Wetter: Schauer und Gewitter lassen nach

Offenbach – In der Nacht zum Samstag lassen die vereinzelten Schauer und Gewitter im südlichen Bergland rasch nach. Dann ist es locker, häufig auch nur gering bewölkt oder klar. Lokal ist Nebel möglich.
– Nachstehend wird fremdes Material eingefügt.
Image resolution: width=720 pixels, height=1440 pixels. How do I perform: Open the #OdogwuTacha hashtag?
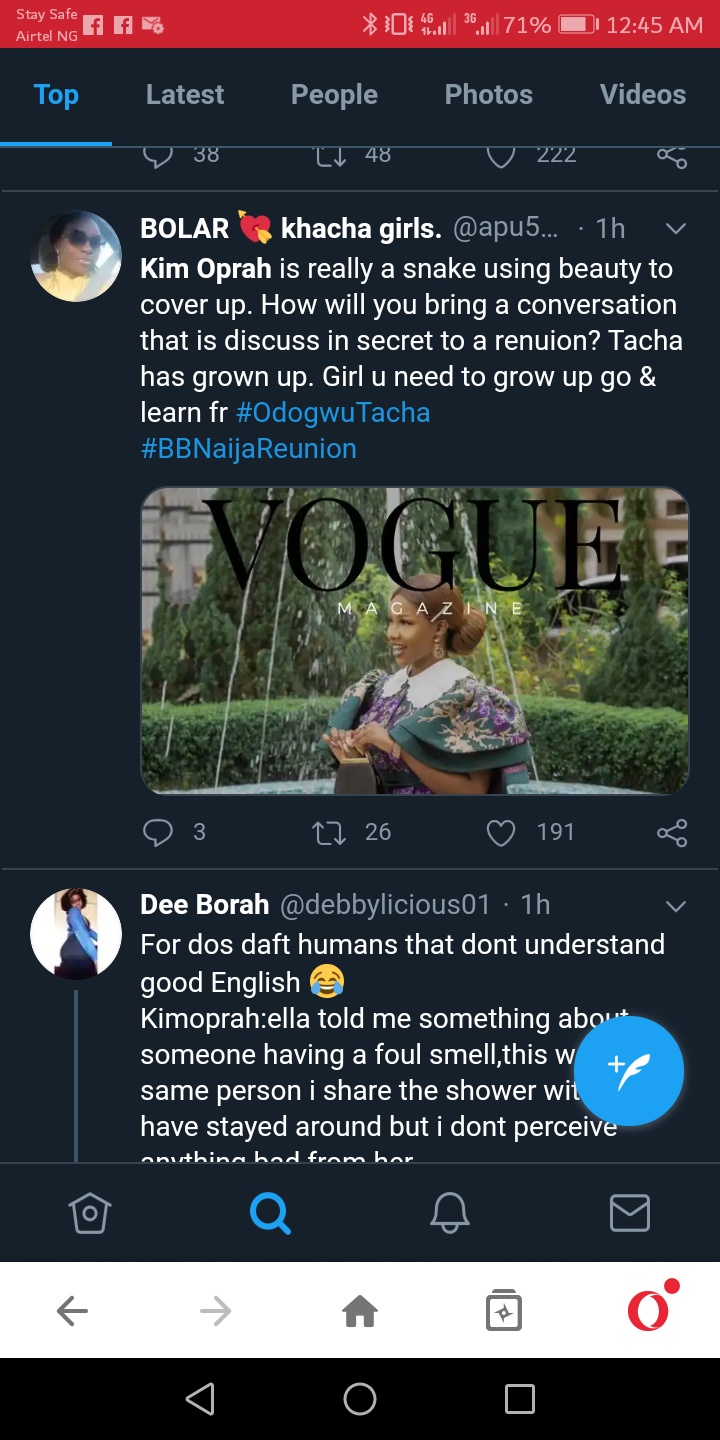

Die Luft kühlt auf 20 Grad an der See bis 13 Grad im Süden ab. Am Samstag startet der Tag vielfach mit längerem Sonnenschein. Im Tagesverlauf bilden sich dann einige Quellwolken, die vor allem zum Nachmittag einzelne Schauer und Gewitter bringen. Diese können lokal auch kräftig ausfallen. Im Nordwesten von Deutschland bleibt es hingegen häufig trocken. Die Temperatur steigt auf schwülwarme 26 bis 30 Grad, nur an der See und im Bergland bleibt es etwas kühler. Abgesehen von Gewitterböen ist der Wind schwach bis mäßig und kommt vorwiegend aus Süd bis Ost. Im Nordosten kann er zeitweise böig aufleben. In der Nacht zum Sonntag gibt es von Südwesten gebietsweise Schauer und Gewitter, die lokal mit Starkregen verbunden sind. Sonst ist es locker bewölkt, im Nordosten bleibt es häufig auch noch trocken. Die Temperatur geht auf 20 bis 13 Grad zurück. Am Sonntag ist wechselnd bis stark bewölkt. Gebietsweise kommt es zu Schauern und Gewittern, die vor allem im Osten und Südosten teils unwetterartig ausfallen können. Dazu wird es schwülwarm mit 22 Grad südlich der Donau und bis 31 Grad vor den Gewittern im Osten. Der Wind weht außerhalb der Gewitter schwach bis mäßig aus Südwest bis Nordwest, im Osten anfangs aus Südost. In der Nacht zum Montag gibt es in der Osthälfte zunächst weiter schauerartig verstärkte und von Gewittern durchsetzte Niederschläge, die langsam Richtung Osten weiterziehen. Sonst es meist trocken und die Wolken lockern zum Teil stärker auf. Die Tiefsttemperatur liegt im Osten zwischen 20 und 15 Grad, sonst zwischen 15 und 12 Grad. Das teilte der Deutsche Wetterdienst mit.